It is the messy transition from a world built on globalization and cheap capital to one defined by geopolitics, fiscal constraints, and higher cost of money (interest rates), where volatility is a feature, not a bug.
The core elements of the “Grand Reordering.”
From globalization to fragmentation: Supply chains shift from lowest cost to national security, resilience, and allies.
From free money to costly capital: Interest rates are structurally higher than in the post-GFC era; capital discipline matters again.
From U.S. unipolar dominance to multipolar tension: More geopolitical competition, less coordination.
From debt invisibility to debt consequences: Large deficits and balance sheets begin to matter for markets and currencies.
From financial engineering to real economics: Productivity, energy, labor, and industrial policy regain importance.
We are closer but have not yet arrived. The transition won’t be smooth.
Expect:
More volatility
More inflation risk
More policy mistakes
And a wider set of winners vs. losers across assets, sectors, and countries
Conclusion:
Liquidity remains a favorable tailwind. Every time the market hiccups, the Federal Reserve and the administration respond with support. I suspect that this will continue until legislators demonstrate fiscal discipline; otherwise, we will continue to receive more sugar (money printing). Sadly, I believe “discipline” will only come in crisis. We are not yet at that point.
Stocks can keep grinding higher, but “good” is not the same as “safe.” A +16% year in 2025 is terrific; however, it also raises the bar for what must go right next.
Debt and excess spending are the big elephant in the room. Not because tomorrow is a crisis, but because the direction is obvious, and markets eventually price obvious things. My best estimate of the crisis's timing is 2028, but there is no way to know for certain. Inflation and higher interest rates are the matches that light the fuse.
2026 signals I’m watching:
10-year yield trend: does it drift lower with growth slowing, or re-accelerate on fiscal pressure?
Credit spreads widening: are we being paid for risk?
Fed: any expansion of balance-sheet tools beyond “technical” language and QE lite. ie: QE (Fed buying longer duration bonds and mortgage bonds)
The deficit and Treasury issuance cadence
10-Year Outlook in Short: Lower Returns, Higher Selectivity
As we look out over the next decade, the dominant message isn’t collapse—it’s a roller coaster. Perhaps similar to the 2000-2010 decade. The higher capital costs indicate lower returns and greater dispersion across asset classes.
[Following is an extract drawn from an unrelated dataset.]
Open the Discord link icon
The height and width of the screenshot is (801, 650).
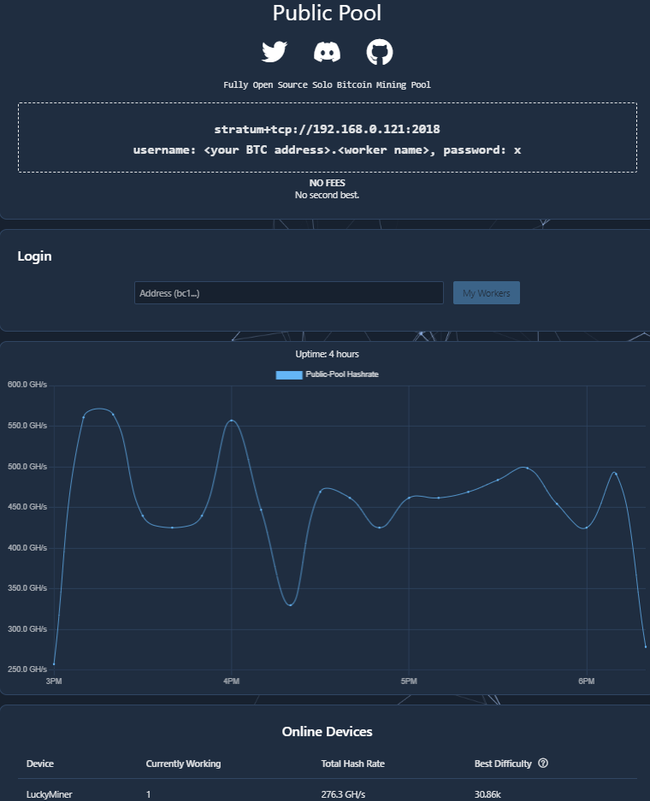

Valuations matter. With the Shiller P/E ratio above 40, historical evidence suggests that investors should temper expectations. At these levels, forward real returns for U.S. equities cluster around roughly –2% to +2% annualized over the next decade. That doesn’t preclude rallies or innovation; it simply suggests that buying and holding the S&P 500 cap-weighted index may not be optimal.
Equities:
U.S. equities are likely to underperform relative to select global markets due to today’s rich valuations.
Fed rate cuts support the near-term outlook. Generally, rate cuts after long pauses have been bullish for stocks, and the expansion of reserves has been a bullish development for stocks—more liquidity juice from the juice givers.
As I update frequently for you in OMR, high valuations limit long-term return potential, even if earnings continue to grow. We’ll retake a look in early January.
AI remains a long-term positive. Certain businesses will prosper, others falter. We believe AI will help our lives in many areas (health care and longevity health, for example), but may cause meaningful disruption to employment.
Fixed Income
Our near-term target for the 10-year Treasury yield is 3.70%. A recession may get us there. Ultimately, we expect higher interest rates and inflation over the next 10 years due to the debt and spending trap that governments face.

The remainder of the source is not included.